Undoubtedly, everyone has felt and witnessed the significant shift towards sustainability. Marked by technological advancements, this shift has enabled green lifestyles as well as social movements forwarding the worthy cause. In 2019, one of the most notable individuals who championed sustainability is Greta Thunberg, who has started an ‘effect’ inspiring the youth in particular to practice sustainability and people in general to reduce their carbon emissions. The world’s largest food company, Nestle, has also committed to ensuring all its companies’ packaging is recyclable or reusable by 2025. Given these examples, we acknowledge that the shift goes above and beyond the individual level as it also affects companies, among other groups.
As a response to the global movement towards sustainability, many companies have promised commitment to the cause. Some companies already made changes to certain aspects of their business in order to capture a more sustainable business model. While there are companies that found success in their pursuit of sustainability, there are others that struggle from turning their commitment into action. There is increasing pressure on higher-level executives and board members to make fool-proof decisions championing sustainability as a result. However, it does not have to be difficult. In this article, we shall explore four tips to transform your company’s commitment for sustainability into an actual coherent and potent strategy.
- Assess your possible approach
It’s important that companies conduct an assessment of their current efforts towards sustainability. This ensures that the strategy to be espoused is bespoke to each individual company. Companies can adopt tried-and-tested methods that have been successfully executed by others, but creating a more sustainable company does not have a one-size-fits-all solution. While most companies would probably have similar sustainability objectives and goals, the process of reaching those goals can vary greatly with each company. Companies must approach sustainability in a way that is truly theirs. In the same way that marketing campaigns should be on-brand, a company’s sustainability strategy should also be emblematic of its identity and personality.
- Link profit and purpose
With the increasing awareness regarding sustainability, there are also growing expectations for companies to take action. This provides a unique problem for company executives to make tough calls balancing profitability and sustainability. As more CEOs recognize the urgency of the cause, they now also recognize the need to align sustainability strategies with core business strategies and operations. Thus, the purpose does not overtake nor overshadow the usual business operations; they are simply integrated and help elevate the business model. A good example of this is how Nike now utilizes recycled material for 75% of its shoes and apparel. This, in turn, poses a challenge for businesses to constantly innovate.
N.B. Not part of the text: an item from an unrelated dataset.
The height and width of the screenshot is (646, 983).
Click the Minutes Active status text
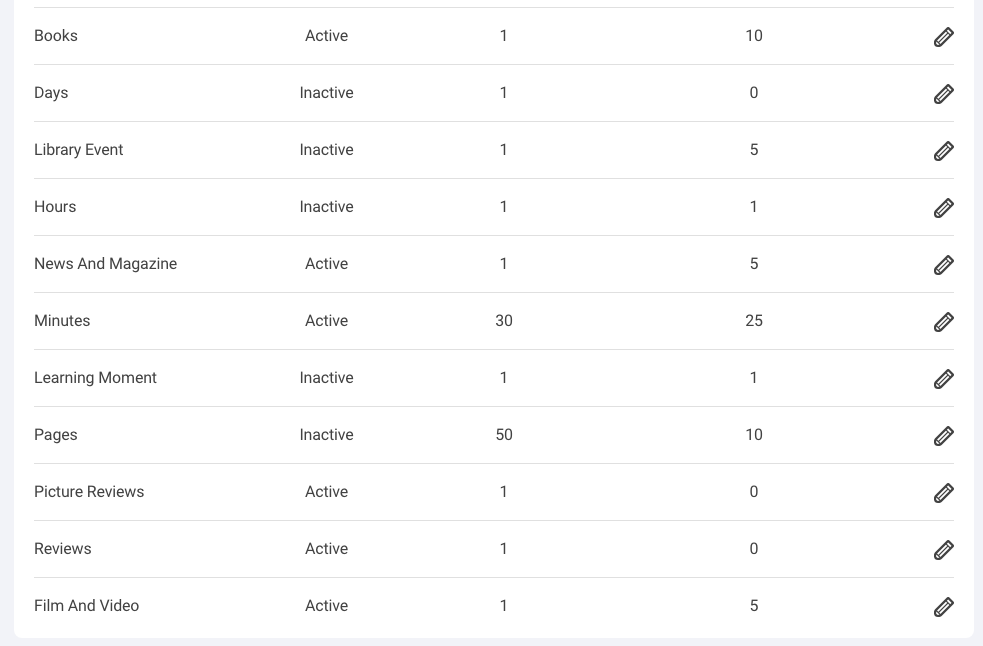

- Involve and engage everyone
Involving and engaging everyone in the company allows employees to situate the role they have in the road towards sustainability. Phil Cumming, the senior sustainability manager of Marks & Spencer, posits that the idea of sustainability should permeate all throughout the organization. A clear way of doing this is through making sustainable practices relevant to everyone’s jobs. It begins with allowing everyone to define what sustainability means and involving them in transforming those definitions into actual goals. In turn, the company gains a clear direction towards sustainability and can hopefully build a culture that values sustainability. Remember that a truly sustainable company is a company with employees who are true advocates of the cause.
- Start small and simple
The last tip is reminiscent of the age-old adage, “Small steps can lead to big changes.” Many companies now adopt grand and highly-publicized sustainability strategies, but significant impact can come from simple changes. To illustrate, recycling miscellaneous office waste can create big changes in the long run. Through enacting small changes that are done in day-to-day operations, employees can become more acclimated to the shift. These changes also show that there is genuine commitment by the company to become more sustainable. Another good strategy to adopt is going paperless. Paper waste is one of the biggest contributors to companies’ waste, as they are integral in publishing reports, contracts, and other relevant documents. Going paperless is a simple yet impactful way to help your company achieve its sustainability targets.
The importance of ensuring a seamless shift towards sustainability lies in how it affects more than just the company itself. We have come to a point wherein sustainability is no longer a business maneuver or a possible public relations tactic. Slowly but surely, sustainability has grown from being a side topic to becoming a central focus for businesses all over world. While it may seem like a simple shift, practicing sustainability while running a business is becoming an increasingly complex endeavor that requires a firm and urgent commitment by companies. This calls for key decision-makers who can think fast and lead strong. Under their leadership, they can make sustainability more than just a buzzword and turn it into a practical strategy.